- _Dataset excerpts_
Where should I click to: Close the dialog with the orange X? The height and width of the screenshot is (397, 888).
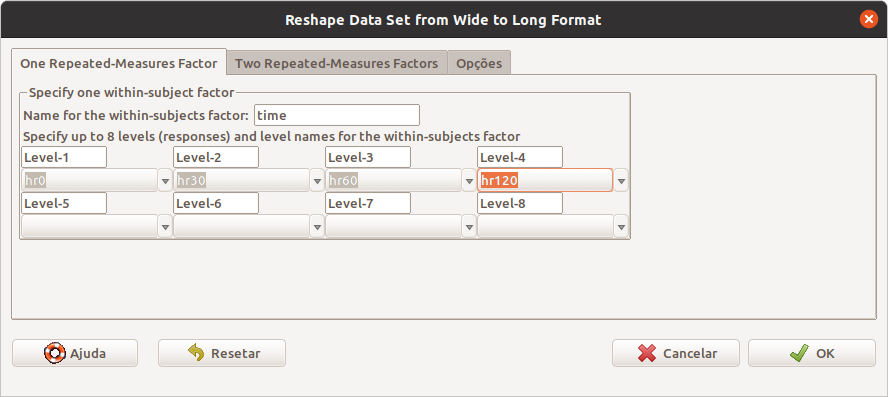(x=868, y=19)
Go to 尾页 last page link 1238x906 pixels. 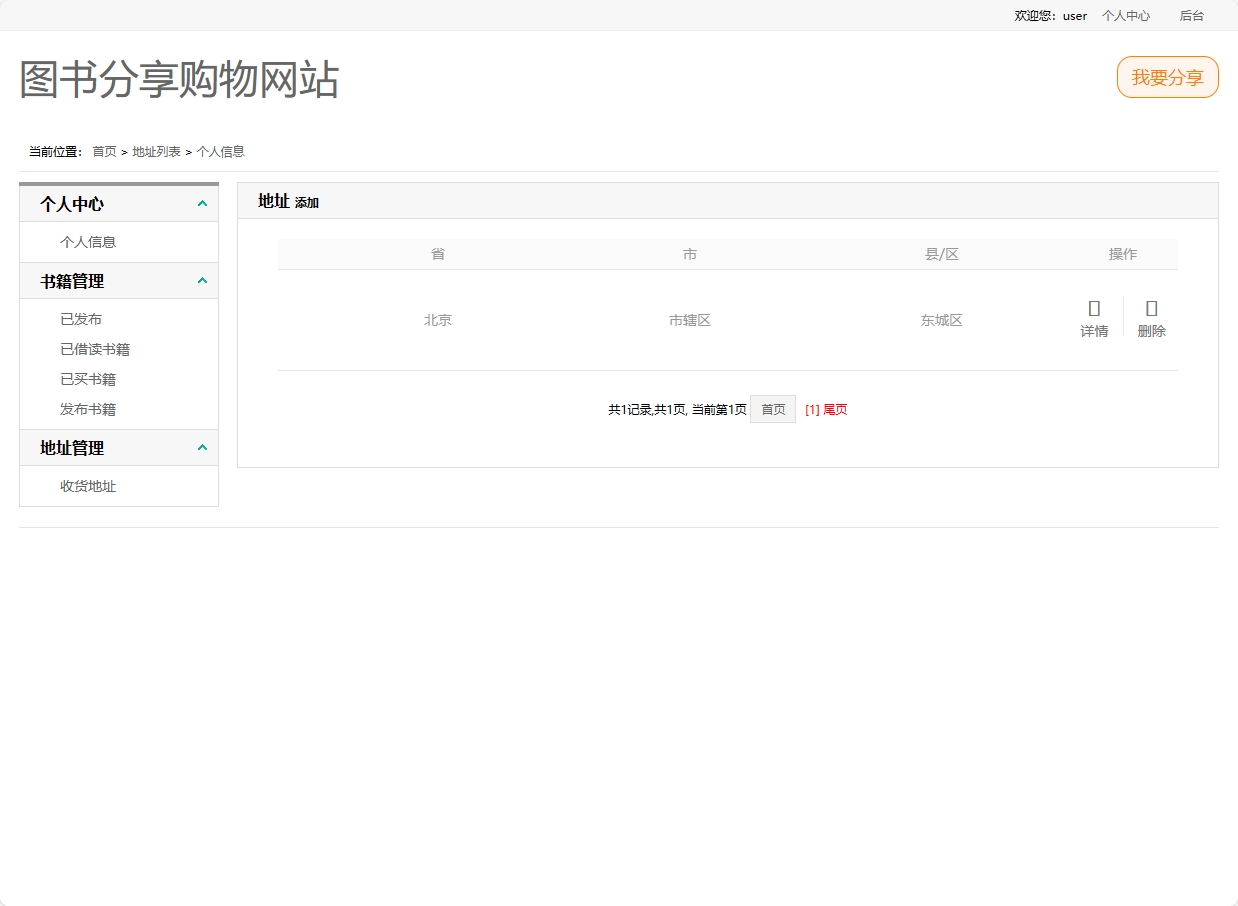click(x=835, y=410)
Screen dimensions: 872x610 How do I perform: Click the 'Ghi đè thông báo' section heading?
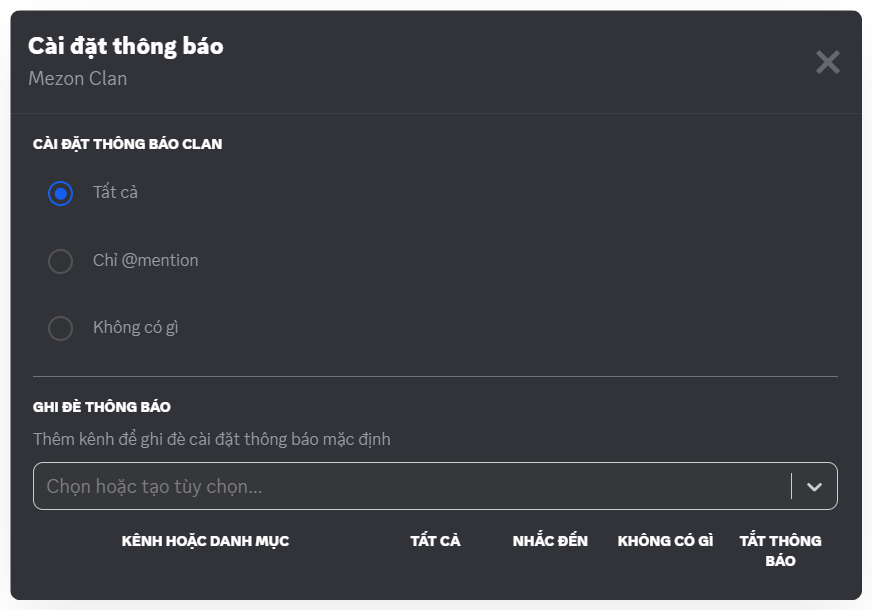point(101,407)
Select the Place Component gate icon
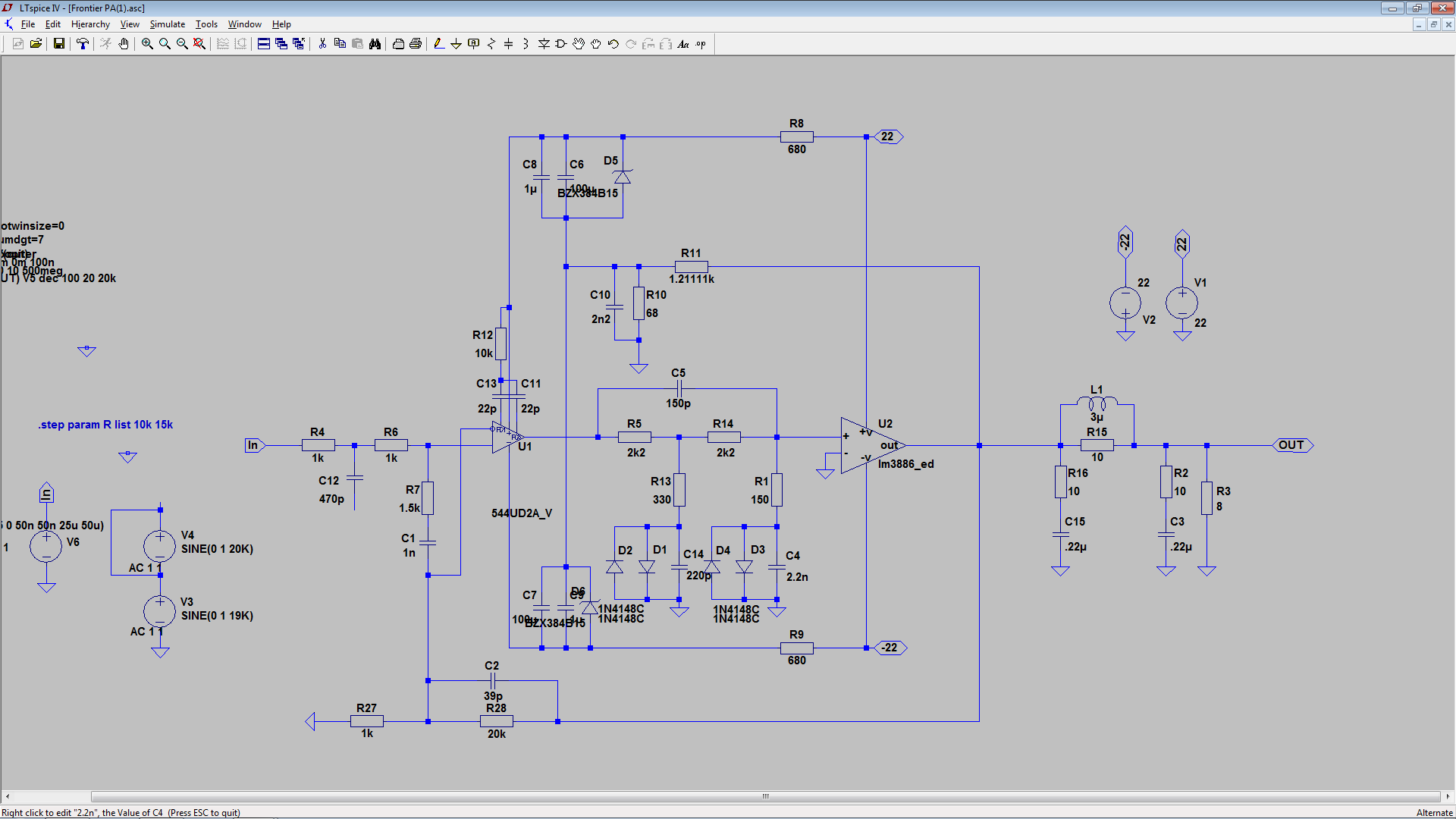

- _Exercise instructions_
Scale the coordinates in the answers of the records, starting at the line that contains "Screen dimensions: 872x610" and ending at the end of the records, both ends included. Rewrite those lines with their requests, multiply every coordinate by 1.55 and round it to a whole number with halves going up, and leave out the pictures.

- _Full answer_
Screen dimensions: 872x610 How do I perform: Click the 'Ghi đè thông báo' section heading?
point(157,631)
Select the Place Component gate icon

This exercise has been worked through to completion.